Dopo quattro anni dalla precedente edizione, che si era tenuta in forma ridotta a causa della pandemia Covid, si è svolta a Roma la VII Conferenza nazionale sulle dipendenze, che ha visto la numerosa partecipazione dei soggetti, pubblici e privati del terzo settore, che operano nel campo non solo delle tossicodipendenze da stupefacenti, ma anche nel campo di quelle che potremmo definire le «nuove dipendenze»: da condotte e comportamenti, legate all’abuso di internet, con giochi online (gaming), gioco d’azzardo patologico (gambling), che richiedono un’attenzione speciale per i comportamenti a rischio dei giovani e giovanissimi (10/13 anni!). In ordine alla tossicodipendenza, il messaggio unanime degli operatori sul campo è stato molto chiaro e forte: non esistono droghe leggere!

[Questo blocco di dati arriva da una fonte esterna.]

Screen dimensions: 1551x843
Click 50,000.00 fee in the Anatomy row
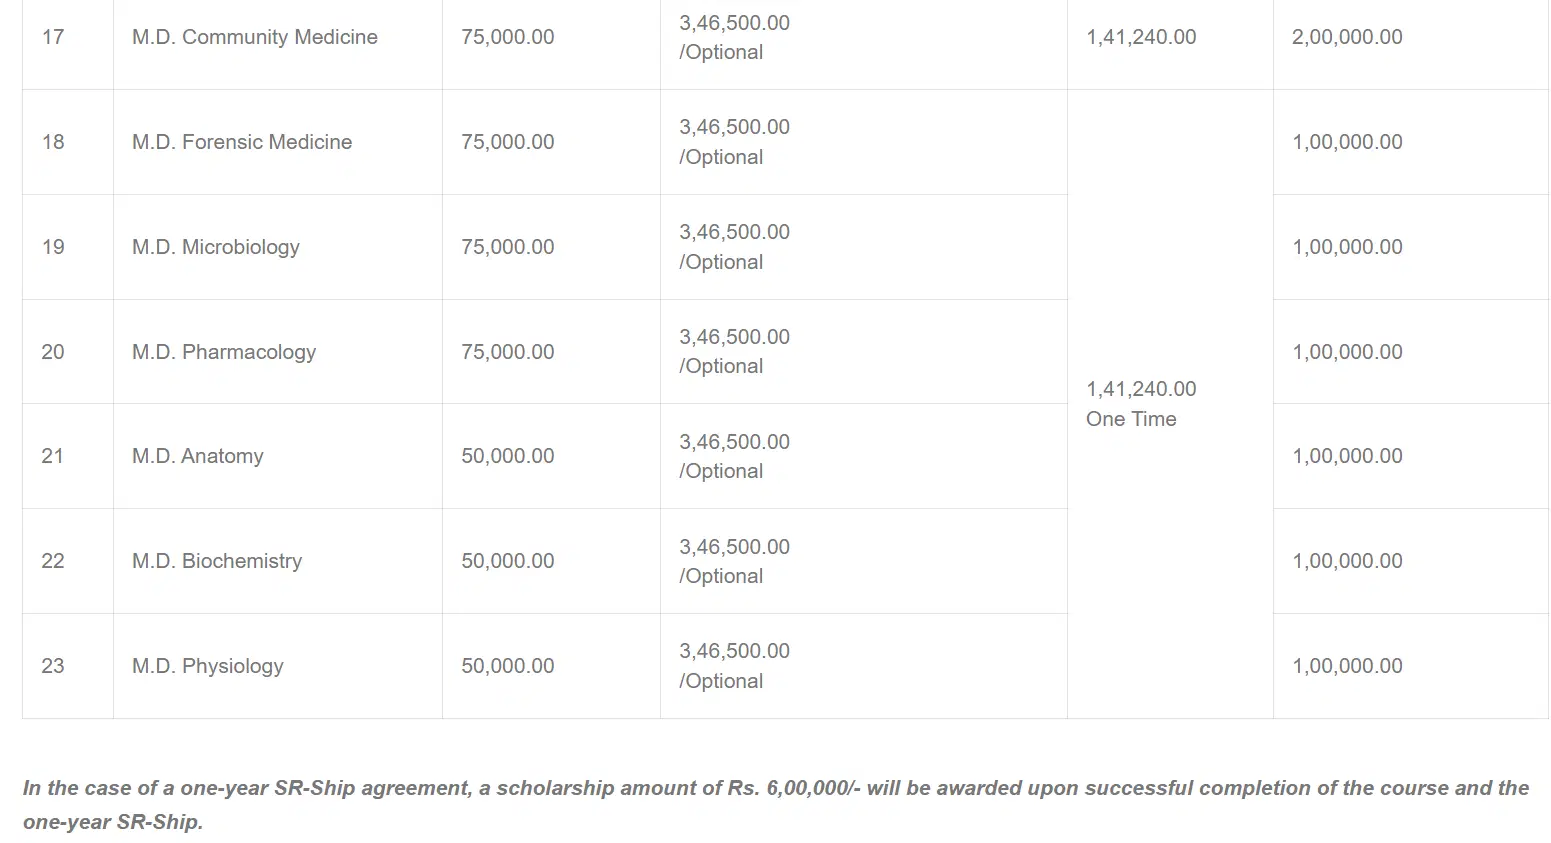pos(507,456)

Messi in campo dell’esecutivo 165 milioni nella lotta agli stupefacenti. Meloni: «È una sfida prioritaria e un lavoro di squadra». Tra le misure varate, pure la possibilità di destinare l’8 per mille alle attività di prevenzione e recupero dei tossicodipendenti.
Il governo raddoppia sforzi e risorse nella lotta contro le dipendenze. «Dal 2024 al 2025 l’investimento economico è raddoppiato, toccando quota 165 milioni di euro» ha spiegato il premier Giorgia Meloni in occasione dell’apertura dei lavori del VII Conferenza nazionale sulle dipendenze organizzata dal Dipartimento delle politiche contro la droga e le altre dipendenze. Alla presenza del presidente della Repubblica Sergio Mattarella, a cui Meloni ha rivolto i suoi sentiti ringraziamenti, il premier ha spiegato che quella contro le dipendenze è una sfida che lo Stato italiano considera prioritaria». Lo dimostra il fatto che «in questi tre anni non ci siamo limitati a stanziare più risorse, ci siamo preoccupati di costruire un nuovo metodo di lavoro fondato sul confronto e sulla condivisione delle responsabilità. Lo abbiamo fatto perché siamo consapevoli che il lavoro riesce solo se è di squadra».